Freeman

ARTICLE

Gold Standard

SEPTEMBER 01, 1981 by LUDWIG VON MISES

A metallic currency is not subject to government manipulation. The gold standard was an efficacious check upon credit expansion, as it forced the banks not to exceed certain limits in their expansionist ventures. The gold standard’s own inflationary potentialities were kept within limits by the vicissitudes of gold mining.

The significance of the fact that the gold standard makes the increase in the supply of gold dependent upon the profitability of producing gold is, of course, that it limits the government’s power to resort to inflation. The gold standard makes the determination of money’s purchasing power independent of the changing ambitions and doctrines of political parties and pressure groups. This is not a defect of the gold standard; it is its main excellence.

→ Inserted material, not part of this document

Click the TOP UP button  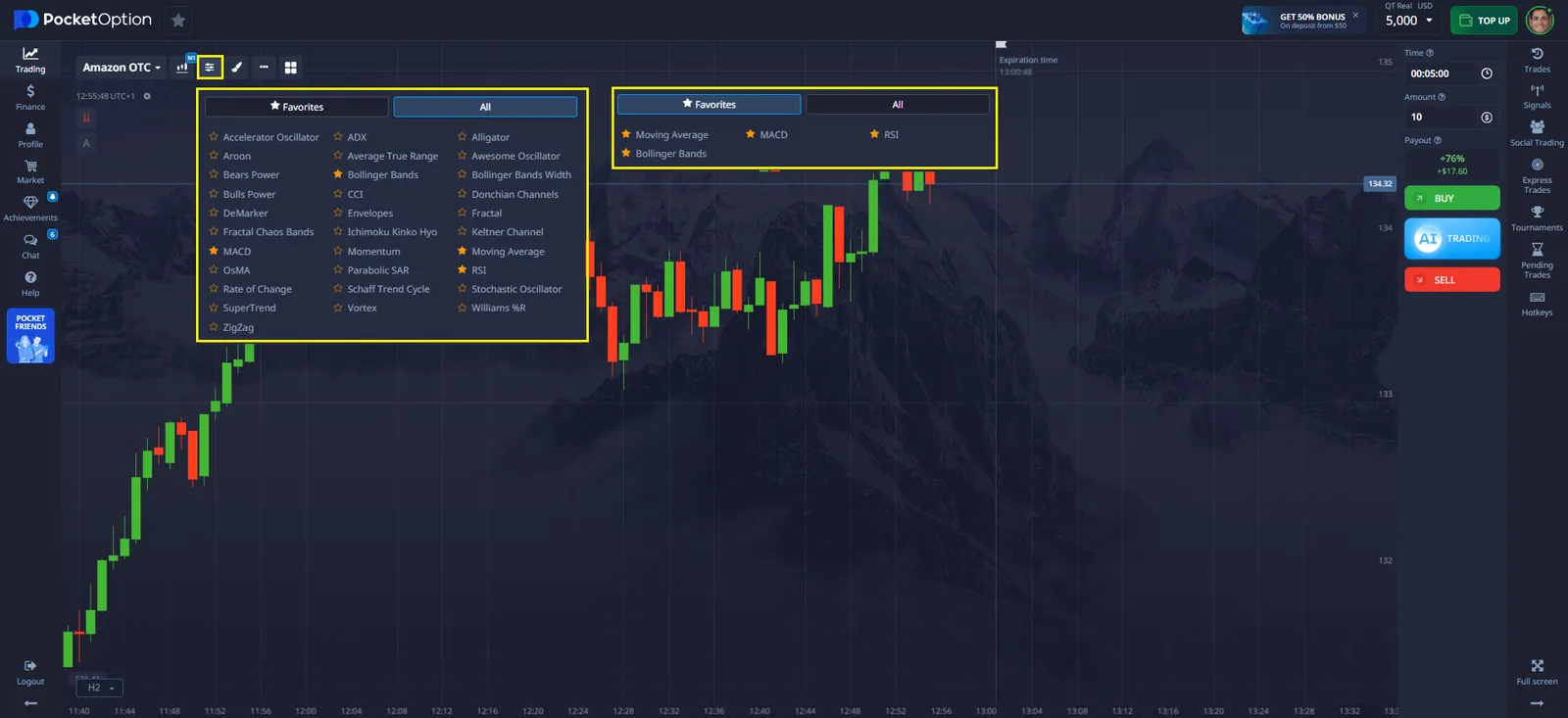point(1485,21)
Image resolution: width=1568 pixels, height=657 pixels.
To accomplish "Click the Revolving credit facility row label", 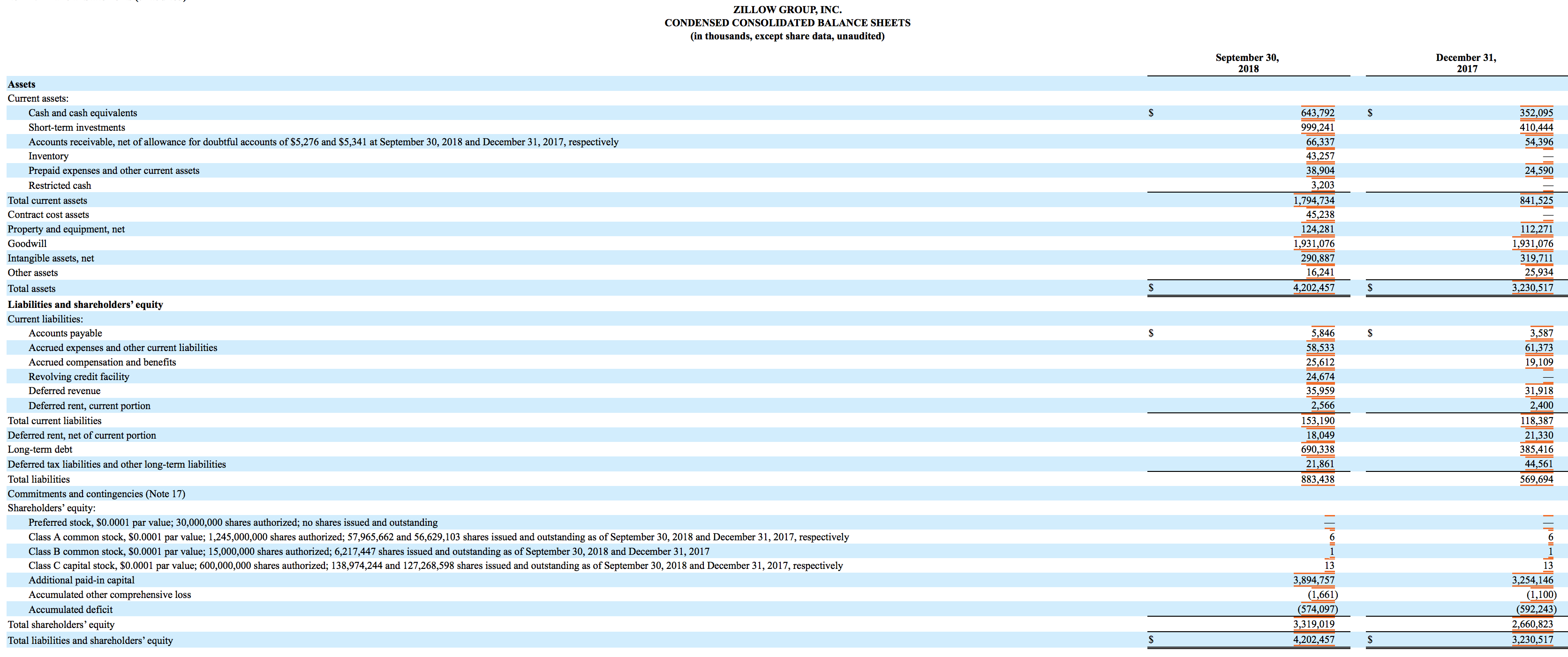I will tap(79, 377).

Nationalists are fighting the gold standard because they want to sever their countries from the world market and to establish national autarky as far as possible. Interventionist governments and pressure groups are fighting the gold standard because they consider it the most serious obstacle to their endeavors to manipulate prices and wage rates. But the most fanatical attacks against gold are made by those intent upon credit expansion.

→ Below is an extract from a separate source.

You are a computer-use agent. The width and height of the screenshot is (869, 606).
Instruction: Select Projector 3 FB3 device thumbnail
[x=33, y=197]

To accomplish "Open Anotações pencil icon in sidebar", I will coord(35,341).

The purchasing power of gold is not stable. But the very notions of stability and unchangeability of purchasing power are absurd. In a living and changing world there cannot be any such thing as stability of purchasing power. It is an essential feature of money that its purchasing power is changing.

The international gold standard works without any action on the part of governments. It is effective real cooperation of all members of the world-embracing market economy. There is no need for any government to interfere in order to make the gold standard work as an international standard.

What governments call international monetary cooperation is concerted action for the sake of credit expansion.